Saturday, December 27, 2008

How Much Is That Vice President in the Window?



Just poking around the Internet while with the family over the holidays, and stumbled across this gem of a fact: Joe Biden can't pick out a puppy. Evidently, his teacher wife (whose reward is in heaven, remember (best link I could find - I totally loved the statement, link notwithstanding)) promised him a puppy if they won the election. I guess puppies were all the rage with the Obama/Biden campaign. Those spoiled Obama kids got one, too. But at least they are going through the trouble of picking one out on their own and from a shelter no less. Biden relied on a police officer to find the kennel and pick to the puppy. All Biden had to do was write a check. It begs the question: did he have Paris Hilton help him out?

That's not even the worst part of the story. The Bidens are having a police officer house train the damn thing. How do you expect to deal with an international crisis if you can't be bothered to pooper scoop when your puppy has an accident on the kitchen floor?

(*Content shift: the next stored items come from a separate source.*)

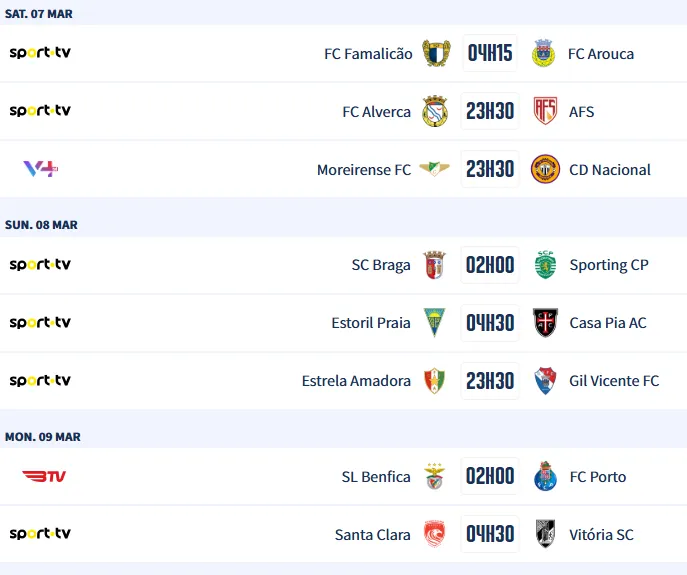
Task: Click the 02H00 kickoff time for Benfica–Porto
Action: (x=490, y=477)
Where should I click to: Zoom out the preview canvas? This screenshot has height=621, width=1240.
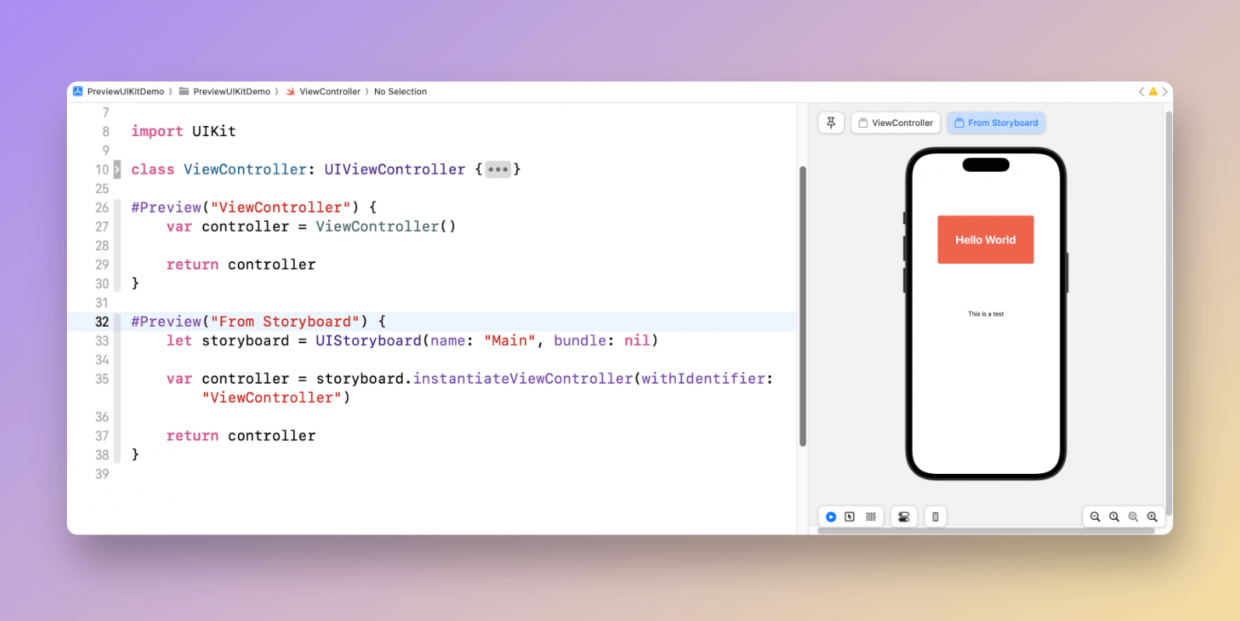tap(1095, 517)
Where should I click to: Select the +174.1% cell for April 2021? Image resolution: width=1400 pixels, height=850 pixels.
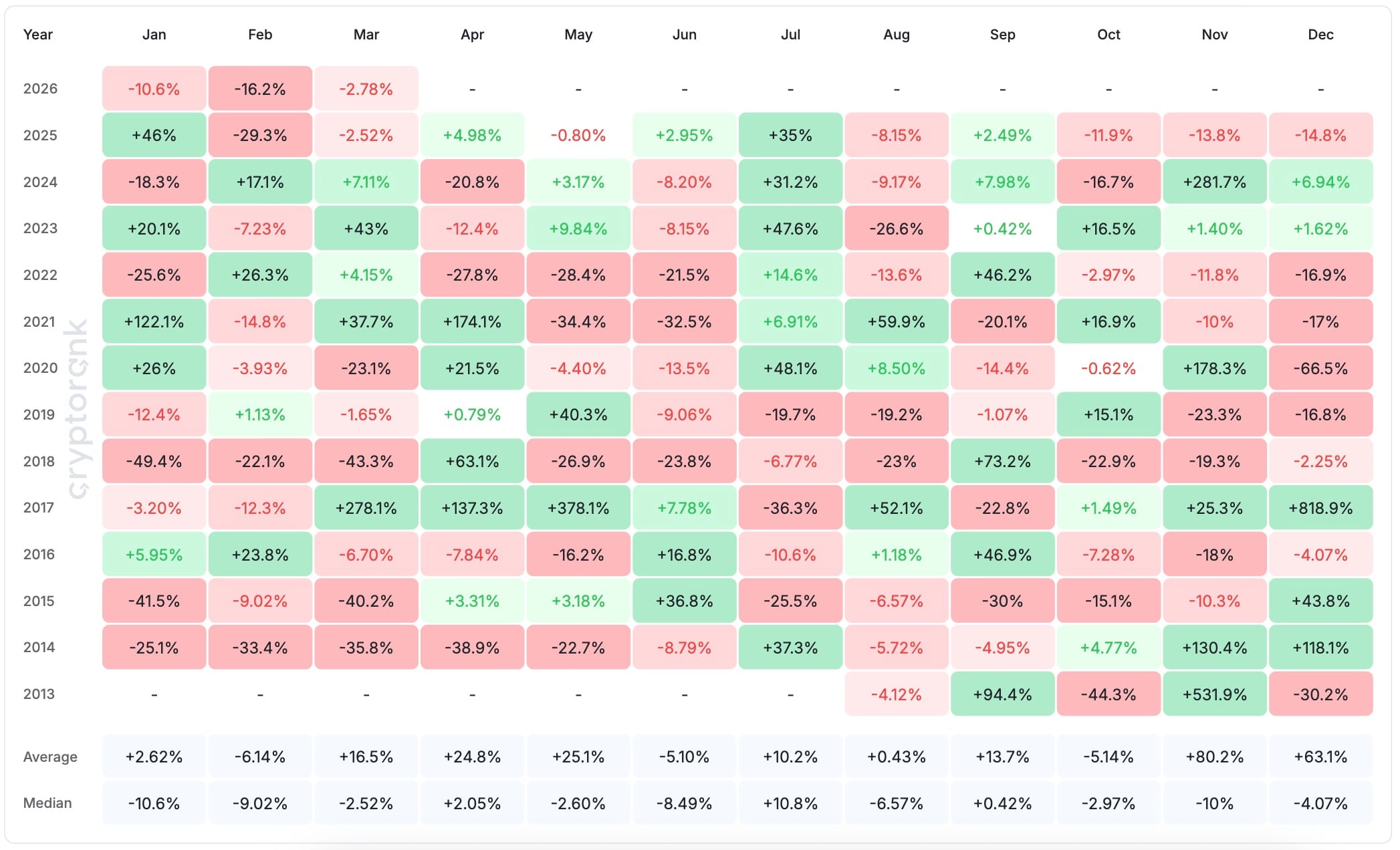pos(472,322)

I guess Biden does have an out. The puppy is as cute as they come. And the name isn't half bad either.

Sunday, December 21, 2008

Every Kiss Begins with TNA


Jane Seymour's new jewelry for Kay Jewelers. You decide: Open Heart or something else?

Tuesday, December 16, 2008

Official Bring Kate to New York Petition

Please support this worthy cause: bring Kate to New York. If nothing else, it'll give us a chance to vlog, and if you deny us that, then you are heartless.

Hopefully, this will be Kate by March:

Liz: I want to be like her!
Elderly Debutante: Oh, there is nothing like New York in the Spring!

Another woman, passing by, gives the lady a solid shove into a pile of garbage bags.


Friday, December 12, 2008

On 30 Rock and the Bronx

Last nights episode was perfection, which just goes to prove, please do not cast Jennifer Aniston as a guest star on your sitcom (her episode was the only low point this season).

Anyway, I'm sure most of you picked up on the fact that Liz ventured to my neck of the woods, the Bronx. Well, at least that's what I think she did. Her "Letter to Santa" sent her to 245th Street and Lawrence Taylor Blvd. After some sleuthing this morning, I discovered that such a place does not exist.
View Larger Map

Lawrence Taylor, quite obviously, was a former New York Giants football player who had his various and frequent troubles with the law. And unless Tina Fey got Lawrence Taylor confused with Henry Hudson, which would never happen, I say that this joke was top notch.

Thus, Liz being in the Bronx makes sense, as does Tracy's reaction, since 245th Street and Former Druggie Blvd would scare anyone. (But honestly, in my four months in the borough, my experiences have been nothing but positive)

So while the intersection doesn't exist, I still felt touched that the Bronx made it into an episode. Ahh, getting closer by the day.

Tuesday, December 9, 2008

Only in My Christmas Themed Dreams

Send your own ElfYourself eCards


Why do I have a feeling that Kate and I have done or will do this dance in the near future?

The Ten Most Fascinating People Today. Part II

I'm not trying to compete with Kate's list or posting, because it would be futile. Hers was amazing. I only try to mimic.

10. Dustin Pedoria. AL MVP 2008. Rookie of the Year 2007. He is consistently referred to as being "generously" listed at 5'9" (some claim 5'7") and 180 pounds, but the second baseman from the Red Sox managed to do more in a that short frame than most baseball players do with steroids. Props to short, determined people!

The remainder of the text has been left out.